- [Exercise materials]:
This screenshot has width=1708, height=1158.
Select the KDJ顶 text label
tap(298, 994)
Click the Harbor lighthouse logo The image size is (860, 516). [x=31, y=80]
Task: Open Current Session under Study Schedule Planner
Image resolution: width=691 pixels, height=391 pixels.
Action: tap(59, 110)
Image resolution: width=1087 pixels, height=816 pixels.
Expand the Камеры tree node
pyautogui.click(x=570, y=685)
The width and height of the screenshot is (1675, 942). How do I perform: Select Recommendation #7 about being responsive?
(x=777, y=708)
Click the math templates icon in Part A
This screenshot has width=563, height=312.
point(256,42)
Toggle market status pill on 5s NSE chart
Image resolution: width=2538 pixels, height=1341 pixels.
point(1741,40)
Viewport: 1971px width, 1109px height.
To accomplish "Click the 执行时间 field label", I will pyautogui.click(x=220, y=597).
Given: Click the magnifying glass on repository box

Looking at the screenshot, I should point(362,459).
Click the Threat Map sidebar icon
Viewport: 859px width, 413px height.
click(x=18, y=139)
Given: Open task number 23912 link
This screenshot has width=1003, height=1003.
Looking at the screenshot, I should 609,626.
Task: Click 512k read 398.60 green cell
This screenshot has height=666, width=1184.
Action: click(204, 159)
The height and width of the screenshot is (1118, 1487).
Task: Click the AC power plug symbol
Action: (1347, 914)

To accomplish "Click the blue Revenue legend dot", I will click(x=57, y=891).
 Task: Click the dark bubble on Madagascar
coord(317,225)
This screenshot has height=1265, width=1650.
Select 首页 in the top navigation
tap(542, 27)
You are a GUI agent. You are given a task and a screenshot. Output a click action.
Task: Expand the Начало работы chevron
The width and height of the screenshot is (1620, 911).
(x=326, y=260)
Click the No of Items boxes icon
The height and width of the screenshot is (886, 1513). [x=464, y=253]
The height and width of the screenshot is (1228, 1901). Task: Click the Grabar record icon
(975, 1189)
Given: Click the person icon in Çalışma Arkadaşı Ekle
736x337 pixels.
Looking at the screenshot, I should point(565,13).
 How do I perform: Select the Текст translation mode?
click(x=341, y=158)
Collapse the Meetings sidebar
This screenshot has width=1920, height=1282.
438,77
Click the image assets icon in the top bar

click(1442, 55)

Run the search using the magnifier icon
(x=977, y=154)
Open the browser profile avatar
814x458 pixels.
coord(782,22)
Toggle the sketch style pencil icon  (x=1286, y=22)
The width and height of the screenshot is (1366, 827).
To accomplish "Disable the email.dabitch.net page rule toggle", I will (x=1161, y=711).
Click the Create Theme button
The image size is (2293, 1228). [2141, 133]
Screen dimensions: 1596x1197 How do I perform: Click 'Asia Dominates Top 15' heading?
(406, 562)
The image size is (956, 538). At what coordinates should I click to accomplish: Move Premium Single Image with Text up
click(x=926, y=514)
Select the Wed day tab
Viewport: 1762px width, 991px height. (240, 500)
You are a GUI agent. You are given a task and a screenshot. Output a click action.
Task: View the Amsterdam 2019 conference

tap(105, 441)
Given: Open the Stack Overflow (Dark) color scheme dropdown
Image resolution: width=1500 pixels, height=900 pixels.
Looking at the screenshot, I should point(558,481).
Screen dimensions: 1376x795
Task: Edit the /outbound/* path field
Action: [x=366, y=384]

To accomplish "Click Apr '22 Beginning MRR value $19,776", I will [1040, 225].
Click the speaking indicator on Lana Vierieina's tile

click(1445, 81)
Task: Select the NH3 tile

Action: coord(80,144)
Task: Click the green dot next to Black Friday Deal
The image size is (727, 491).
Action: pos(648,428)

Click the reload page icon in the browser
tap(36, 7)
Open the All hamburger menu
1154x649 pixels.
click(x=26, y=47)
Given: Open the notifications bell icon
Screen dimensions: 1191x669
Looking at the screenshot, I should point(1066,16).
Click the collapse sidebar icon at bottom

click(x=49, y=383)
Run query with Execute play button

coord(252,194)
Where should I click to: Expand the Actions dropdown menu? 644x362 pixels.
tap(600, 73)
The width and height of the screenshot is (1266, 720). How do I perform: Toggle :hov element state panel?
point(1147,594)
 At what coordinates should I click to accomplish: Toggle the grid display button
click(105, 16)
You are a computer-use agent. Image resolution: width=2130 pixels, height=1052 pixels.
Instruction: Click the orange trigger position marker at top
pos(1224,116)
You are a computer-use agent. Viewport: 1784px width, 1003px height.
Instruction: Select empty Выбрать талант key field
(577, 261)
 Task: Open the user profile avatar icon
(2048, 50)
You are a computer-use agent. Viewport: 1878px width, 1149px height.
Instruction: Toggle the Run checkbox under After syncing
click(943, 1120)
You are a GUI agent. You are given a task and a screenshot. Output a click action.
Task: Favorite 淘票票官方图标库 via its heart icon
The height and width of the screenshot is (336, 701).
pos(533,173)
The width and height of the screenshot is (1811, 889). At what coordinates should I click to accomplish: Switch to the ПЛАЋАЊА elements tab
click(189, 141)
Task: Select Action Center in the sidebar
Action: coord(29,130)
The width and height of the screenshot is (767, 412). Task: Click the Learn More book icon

- [What to do]:
The data above is to be returned exactly, with nothing altered.

- [Exercise answer]:
This screenshot has width=1708, height=1158.
Select the KDJ顶 text label
tap(298, 994)
Click the Harbor lighthouse logo The image size is (860, 516). [x=31, y=80]
Task: Open Current Session under Study Schedule Planner
Image resolution: width=691 pixels, height=391 pixels.
Action: tap(59, 110)
Image resolution: width=1087 pixels, height=816 pixels.
Expand the Камеры tree node
pyautogui.click(x=570, y=685)
The width and height of the screenshot is (1675, 942). How do I perform: Select Recommendation #7 about being responsive?
(x=777, y=708)
Click the math templates icon in Part A
This screenshot has width=563, height=312.
point(256,42)
Toggle market status pill on 5s NSE chart
Image resolution: width=2538 pixels, height=1341 pixels.
point(1741,40)
Viewport: 1971px width, 1109px height.
To accomplish "Click the 执行时间 field label", I will pyautogui.click(x=220, y=597).
Given: Click the magnifying glass on repository box

Looking at the screenshot, I should point(362,459).
Click the Threat Map sidebar icon
Viewport: 859px width, 413px height.
click(x=18, y=139)
Given: Open task number 23912 link
This screenshot has width=1003, height=1003.
Looking at the screenshot, I should 609,626.
Task: Click 512k read 398.60 green cell
This screenshot has height=666, width=1184.
Action: click(204, 159)
The height and width of the screenshot is (1118, 1487).
Task: Click the AC power plug symbol
Action: (1347, 914)

To accomplish "Click the blue Revenue legend dot", I will click(x=57, y=891).
 Task: Click the dark bubble on Madagascar
coord(317,225)
This screenshot has height=1265, width=1650.
Select 首页 in the top navigation
tap(542, 27)
You are a GUI agent. You are given a task and a screenshot. Output a click action.
Task: Expand the Начало работы chevron
The width and height of the screenshot is (1620, 911).
(x=326, y=260)
Click the No of Items boxes icon
The height and width of the screenshot is (886, 1513). [x=464, y=253]
The height and width of the screenshot is (1228, 1901). Task: Click the Grabar record icon
(975, 1189)
Given: Click the person icon in Çalışma Arkadaşı Ekle
736x337 pixels.
Looking at the screenshot, I should point(565,13).
 How do I perform: Select the Текст translation mode?
click(x=341, y=158)
Collapse the Meetings sidebar
This screenshot has width=1920, height=1282.
438,77
Click the image assets icon in the top bar

click(1442, 55)

Run the search using the magnifier icon
(x=977, y=154)
Open the browser profile avatar
814x458 pixels.
coord(782,22)
Toggle the sketch style pencil icon  (x=1286, y=22)
The width and height of the screenshot is (1366, 827).
To accomplish "Disable the email.dabitch.net page rule toggle", I will (x=1161, y=711).
Click the Create Theme button
The image size is (2293, 1228). [2141, 133]
Screen dimensions: 1596x1197 How do I perform: Click 'Asia Dominates Top 15' heading?
(406, 562)
The image size is (956, 538). At what coordinates should I click to accomplish: Move Premium Single Image with Text up
click(x=926, y=514)
Select the Wed day tab
Viewport: 1762px width, 991px height. (240, 500)
You are a GUI agent. You are given a task and a screenshot. Output a click action.
Task: View the Amsterdam 2019 conference

tap(105, 441)
Given: Open the Stack Overflow (Dark) color scheme dropdown
Image resolution: width=1500 pixels, height=900 pixels.
Looking at the screenshot, I should point(558,481).
Screen dimensions: 1376x795
Task: Edit the /outbound/* path field
Action: [x=366, y=384]

To accomplish "Click Apr '22 Beginning MRR value $19,776", I will [1040, 225].
Click the speaking indicator on Lana Vierieina's tile

click(1445, 81)
Task: Select the NH3 tile

Action: coord(80,144)
Task: Click the green dot next to Black Friday Deal
The image size is (727, 491).
Action: pos(648,428)

Click the reload page icon in the browser
tap(36, 7)
Open the All hamburger menu
1154x649 pixels.
click(x=26, y=47)
Given: Open the notifications bell icon
Screen dimensions: 1191x669
Looking at the screenshot, I should point(1066,16).
Click the collapse sidebar icon at bottom

click(x=49, y=383)
Run query with Execute play button

coord(252,194)
Where should I click to: Expand the Actions dropdown menu? 644x362 pixels.
tap(600, 73)
The width and height of the screenshot is (1266, 720). How do I perform: Toggle :hov element state panel?
point(1147,594)
 At what coordinates should I click to accomplish: Toggle the grid display button
click(105, 16)
You are a computer-use agent. Image resolution: width=2130 pixels, height=1052 pixels.
Instruction: Click the orange trigger position marker at top
pos(1224,116)
You are a computer-use agent. Viewport: 1784px width, 1003px height.
Instruction: Select empty Выбрать талант key field
(577, 261)
 Task: Open the user profile avatar icon
(2048, 50)
You are a computer-use agent. Viewport: 1878px width, 1149px height.
Instruction: Toggle the Run checkbox under After syncing
click(943, 1120)
You are a GUI agent. You are given a task and a screenshot. Output a click action.
Task: Favorite 淘票票官方图标库 via its heart icon
The height and width of the screenshot is (336, 701).
pos(533,173)
The width and height of the screenshot is (1811, 889). At what coordinates should I click to accomplish: Switch to the ПЛАЋАЊА elements tab
click(189, 141)
Task: Select Action Center in the sidebar
Action: coord(29,130)
The width and height of the screenshot is (767, 412). Task: Click the Learn More book icon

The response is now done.